Llenó los vasos una vez más.

—Ya te lo he dicho. Es el mismo asesino.

—Pero ¿cuál sería el móvil?

—Una venganza, que se lleva a cabo catorce años más tarde.

—¿Una venganza por qué?

—Esa es la clave del enigma. Es lo que hay que buscar.

—¿Por qué haber esperado tantos años para golpear nuevamente?

—Te toca a ti encontrar la respuesta. Estás aquí para eso, ¿no?

Hice un movimiento inseguro y creí que perdía de nuevo el equilibrio. Todo parecía esponjoso, inestable, oscilante. Tomé un bocado de pescado para frenar la sensación de ebriedad.

—¿Es decir que Longhini también podría ser el asesino de Sylvie?

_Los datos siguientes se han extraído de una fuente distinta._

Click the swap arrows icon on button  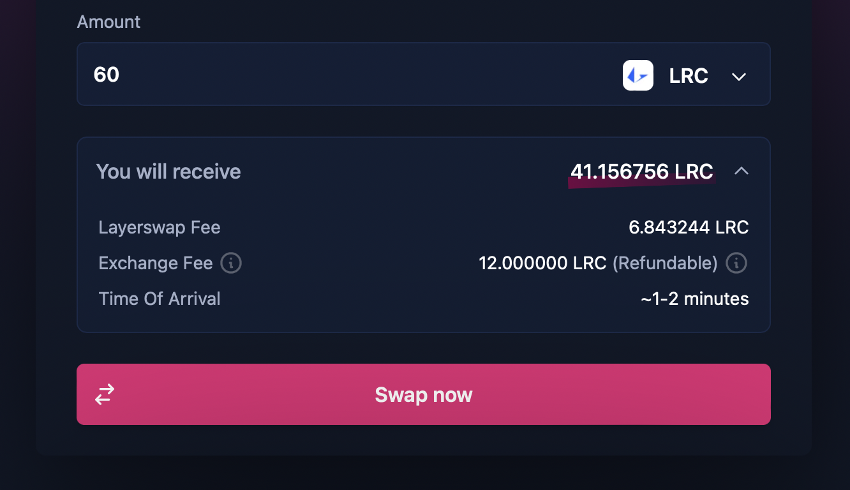pos(105,394)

—Piensa un poco. ¿Por qué ha pasado tanto tiempo entre los dos asesinatos? Porque el asesino ha cambiado. Su pulsión criminal ha madurado. En 1988, Thomas Longhini tenía catorce años. Ahora tiene veintiocho. Para un asesino, es la edad decisiva. El período en el que estalla la pulsión criminal. La primera vez, quizá fue un accidente relacionado con el sadismo de un juego. La segunda vez se trata de un asesinato, perpetrado con la frialdad de la madurez.

—¿Dónde está actualmente?

—Ya te he dicho que no sé nada. Y no será fácil hacerlo salir al descubierto. Ha cambiado de apellido, vive en otro sitio.

El sol había desaparecido. La entrevista había terminado. Me puse de pie, titubeante.

—¿Podría usted imprimir sus artículos?

—Está hecho, amigo. Tengo una serie a punto.

Saltó de su silla y desapareció dentro de la casa. Miré los reflejos del cielo gris sobre los paneles de vidrio que dominaban la terraza; las superficies esmeriladas oscilaban como olas.

—¡Aquí está!

Chopard me trajo un fajo encuadernado con una espiral negra. Dentro había deslizado un sobre de papel manila. Me apoyé en la barandilla. Mi cerebro y mis tripas parecían bañados en alcohol, como un gallo al vino.

—He puesto también un juego de fotos. Archivos personales.

Le di las gracias, hojeando los documentos. Un gluglú me hizo alzar los ojos.

—No te irás antes del último trago, ¿verdad?